È forse ancora più significativo l’altro video, Sybil, e anche in questo caso all’origine c’è una produzione teatrale, stavolta un’opera da camera, Waiting for the Sybil, andata in prima al Costanzi nel settembre del 2019. Le tracce e le ombre dei corpi degli attori-cantanti, che sul palco erano azionati quasi meccanicamente, si sono tradotte in profezie rimaste su carta, proiettate schiaffeggiando qualsiasi quiete interiore. Wait again for better Gods / Wait again for better People, oppure You will live longer than a horse / But not nearly long as a crow. Quei dannati corvi che si ostinano a vivere più di noi sono gli stessi uccellacci che gracchiano, concludendo le strofe: No place will resist destruction o ancora peggio Inside you is lodged the stone of death.

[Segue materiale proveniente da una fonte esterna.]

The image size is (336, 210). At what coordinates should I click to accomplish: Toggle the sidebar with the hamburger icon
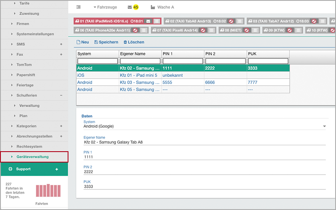(79, 7)
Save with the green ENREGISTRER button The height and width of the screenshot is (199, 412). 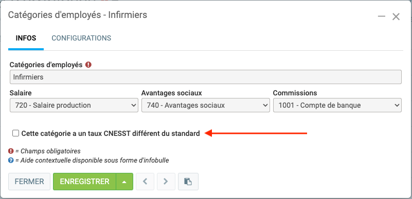tap(84, 182)
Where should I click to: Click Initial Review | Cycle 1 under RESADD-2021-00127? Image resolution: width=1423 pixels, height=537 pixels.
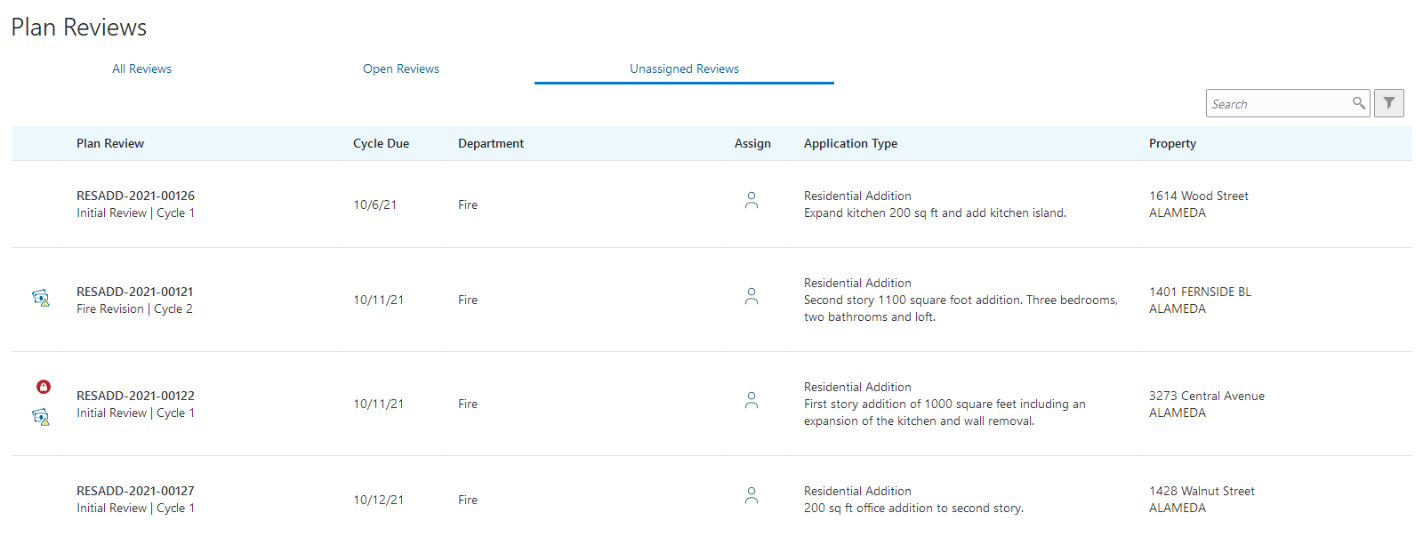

Kentridge si nutre ancora con sguardo candido di tanta cultura occidentale, senza temere che le sue appropriazioni siano indebite, anzi semmai rifonda a ogni ora, con le sue ombre afro sporcate dal carboncino e dalle cancellature, il senso profondo di ogni opera estratta. Anche la Sibilla di Michelangelo, con quella sua faccia un po’ tonta, esce in fin dei conti rigenerata dal trattamento.

Sono ormai lontani i tempi in cui Felix Teitelbaum e gli altri antieroi dei suoi primi film si aggiravano sconsolati per le terre devastate dal fallimento del loro capitalismo, basato sullo sfruttamento minerario, e meditavano allo specchio esili che non conducono più a nulla. Ora un modo di viaggiare e di procedere per il mondo si è definito, anche utilizzando vecchie mappe coloniali o che servono a fare la guerra: basta sopprimere la loro tessitura informativa con gigantografie nere, come accade negli arazzi esposti al piano terra di Palazzo Branciforti, dove sfila la collezione di vasi e ceramiche greche della Fondazione Sicilia, nell’allestimento pensato da Gae Aulenti una decina di anni fa.

Quell’ascendenza locale che Kentridge sbandiera come risorsa imprescindibile per creare aggiunge poi altri strati di paesaggio, che qui si confrontano con le vedute sette-ottocentesche di chi andava facendo il Grand Tour in Sicilia. Un po’ come è capitato anche a lui, che si trova ad ammettere di voler riutilizzare immagini del Monte dei pegni per l’opera teatrale che sta ultimando. L’attraversamento delle città, viste come sistemi di storie che si concretizzano in segni, finisce quindi per diventare una nuova cifra stilistica per l’autore, che ha sempre pronto un suo armamentario, che non serve tanto a decostruire un immaginario quanto a liberare fantasmi, frasi, azioni performative che incarnano stati d’animo, ribellioni, condizioni.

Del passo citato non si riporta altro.